Dans un même temps, il dénonce aux USA même le divorce, ou la difficile
synthèse musiques 'blanches'/'musiques noires' en déplorant le fait que
des millions de gens acceptent tacitement que Jimi Hendrix soit une
exception confirmant la règle. Dommage.
http://fr.wikipedia.org/wiki/Bertrand_Dicale
http://pasplushautquelebord.blogspot.com/ (blog officiel)
http://www.amazon.fr/Maudits-m%C3%A9tis-Bertrand-Dicale/dp/toc/2709633191
http://www.pasplushautquelebord.blogspot.com/
Luc Melmont
10 janvier 2011
8 Janvier 2011 : Mort de JOHN WILLIAM
Reprise de l´information sur http://www.purepeople.com
Le chanteur franco-ivoirien John William, interprète de La Chanson de Lara du film Le Docteur Jivago, est mort samedi soir à Antibes à l'âge de 88 ans, a annoncé dimanche à l'AFP sa fille Maya, avec qui il chantait.

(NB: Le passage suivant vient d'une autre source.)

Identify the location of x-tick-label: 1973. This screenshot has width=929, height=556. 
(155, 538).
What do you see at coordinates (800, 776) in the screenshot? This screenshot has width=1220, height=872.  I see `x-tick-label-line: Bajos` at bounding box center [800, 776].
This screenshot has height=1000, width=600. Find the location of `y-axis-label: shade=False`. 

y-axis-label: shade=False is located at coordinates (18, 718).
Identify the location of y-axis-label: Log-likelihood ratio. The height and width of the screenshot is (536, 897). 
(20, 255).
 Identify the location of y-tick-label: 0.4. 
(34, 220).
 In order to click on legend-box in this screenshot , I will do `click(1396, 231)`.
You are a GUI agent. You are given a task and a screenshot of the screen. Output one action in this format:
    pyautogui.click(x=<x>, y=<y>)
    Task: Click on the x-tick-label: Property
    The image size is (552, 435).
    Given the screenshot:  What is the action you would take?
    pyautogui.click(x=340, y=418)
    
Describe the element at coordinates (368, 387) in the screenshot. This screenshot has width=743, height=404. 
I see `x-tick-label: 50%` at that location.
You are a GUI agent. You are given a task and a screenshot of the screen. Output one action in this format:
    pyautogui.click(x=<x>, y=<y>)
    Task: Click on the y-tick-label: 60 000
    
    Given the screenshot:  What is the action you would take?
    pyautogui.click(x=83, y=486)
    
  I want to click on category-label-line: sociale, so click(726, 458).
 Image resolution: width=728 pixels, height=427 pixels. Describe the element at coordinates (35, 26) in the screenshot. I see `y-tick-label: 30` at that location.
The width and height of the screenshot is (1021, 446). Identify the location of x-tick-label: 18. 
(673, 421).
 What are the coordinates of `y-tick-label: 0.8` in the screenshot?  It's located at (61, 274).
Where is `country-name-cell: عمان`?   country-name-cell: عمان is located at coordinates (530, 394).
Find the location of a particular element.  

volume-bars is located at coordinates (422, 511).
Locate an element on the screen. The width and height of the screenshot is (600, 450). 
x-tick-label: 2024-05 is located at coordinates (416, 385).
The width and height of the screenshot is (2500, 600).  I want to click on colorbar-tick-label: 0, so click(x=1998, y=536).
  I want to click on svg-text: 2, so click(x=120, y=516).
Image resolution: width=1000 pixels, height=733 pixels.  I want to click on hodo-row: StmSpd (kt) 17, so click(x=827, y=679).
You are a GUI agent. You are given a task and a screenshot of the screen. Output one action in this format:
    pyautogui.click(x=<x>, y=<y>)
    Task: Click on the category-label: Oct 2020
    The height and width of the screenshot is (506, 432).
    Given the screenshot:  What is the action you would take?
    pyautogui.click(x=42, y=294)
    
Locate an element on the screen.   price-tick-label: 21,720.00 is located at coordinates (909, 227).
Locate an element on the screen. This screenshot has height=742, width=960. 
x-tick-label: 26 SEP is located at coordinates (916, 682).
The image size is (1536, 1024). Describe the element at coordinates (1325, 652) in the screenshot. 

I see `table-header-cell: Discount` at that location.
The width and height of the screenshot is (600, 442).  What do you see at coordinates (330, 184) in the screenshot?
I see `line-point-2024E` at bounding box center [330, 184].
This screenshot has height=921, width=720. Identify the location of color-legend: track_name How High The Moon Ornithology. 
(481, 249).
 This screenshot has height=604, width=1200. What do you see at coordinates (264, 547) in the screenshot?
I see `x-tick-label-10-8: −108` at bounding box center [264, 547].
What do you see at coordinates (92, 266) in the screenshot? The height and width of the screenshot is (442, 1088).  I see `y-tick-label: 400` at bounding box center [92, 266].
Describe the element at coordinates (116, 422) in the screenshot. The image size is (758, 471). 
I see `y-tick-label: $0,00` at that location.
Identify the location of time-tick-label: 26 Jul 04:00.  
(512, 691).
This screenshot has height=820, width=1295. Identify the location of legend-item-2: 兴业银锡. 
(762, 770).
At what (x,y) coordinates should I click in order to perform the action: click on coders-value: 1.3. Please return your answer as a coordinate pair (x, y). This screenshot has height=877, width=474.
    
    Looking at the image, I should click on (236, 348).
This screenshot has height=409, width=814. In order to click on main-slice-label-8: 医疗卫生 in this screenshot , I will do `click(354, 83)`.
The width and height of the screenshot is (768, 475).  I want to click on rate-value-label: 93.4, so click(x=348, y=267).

Après avoir remporté en 1952 le grand prix d'interprétation de Deauville pour la chanson Je suis un nègre, ce chanteur à la voix chaude et grave s'était fait connaître avec Si toi aussi, tu m'abandonnes, la chanson du film Le train sifflera trois fois.
A partir de 1968, il a quitté progressivement les planches de music-hall pour se produire dans les églises, passant de la chanson profane à ce qu'il appelle le "modern spiritual".
En 1970, il devient le chanteur attitré du paquebot France, ce qui lui vaut un public d'Américains dont il est très apprécié. En 1973, il est le chanteur principal de la comédie musicale Show Boat et reprend le célèbre Old Man River.
De son vrai nom Ernest Armand Huss, né en 1922 en Côte d'Ivoire d'un père alsacien et d'une mère ivoirienne dont il avait été séparé très jeune, John William avait grandi en France et connu la déportation de mars 1944 à mai 1945 au camp de Neuengamme en Allemagne, après avoir été mis en cause dans un sabotage.
"La découverte qui devait changer toute ma vie, je la fis un soir dans l'obscurité d'un cachot. Alors que nous étions en plein spleen, l'un de nous proposa que chacun chante une chanson pour rompre le silence", a-t-il raconté bien plus tard. Tous lui prédisent alors une carrière de chanteur.
Sorti de l'enfer des camps, il prend des cours de chant et débute dans les cinémas et cabarets.
John William, qui avait effectué en 2005 une tournée d'adieu en Martinique, avait été fait chevalier de la légion d'honneur à la fin de cette même année.
Chanteur à la voix d'or, il fût injustement oublié alors qu'il avait apporté le gospel en France. Il a enregistré plus de 350 succès tout au long de sa carrière.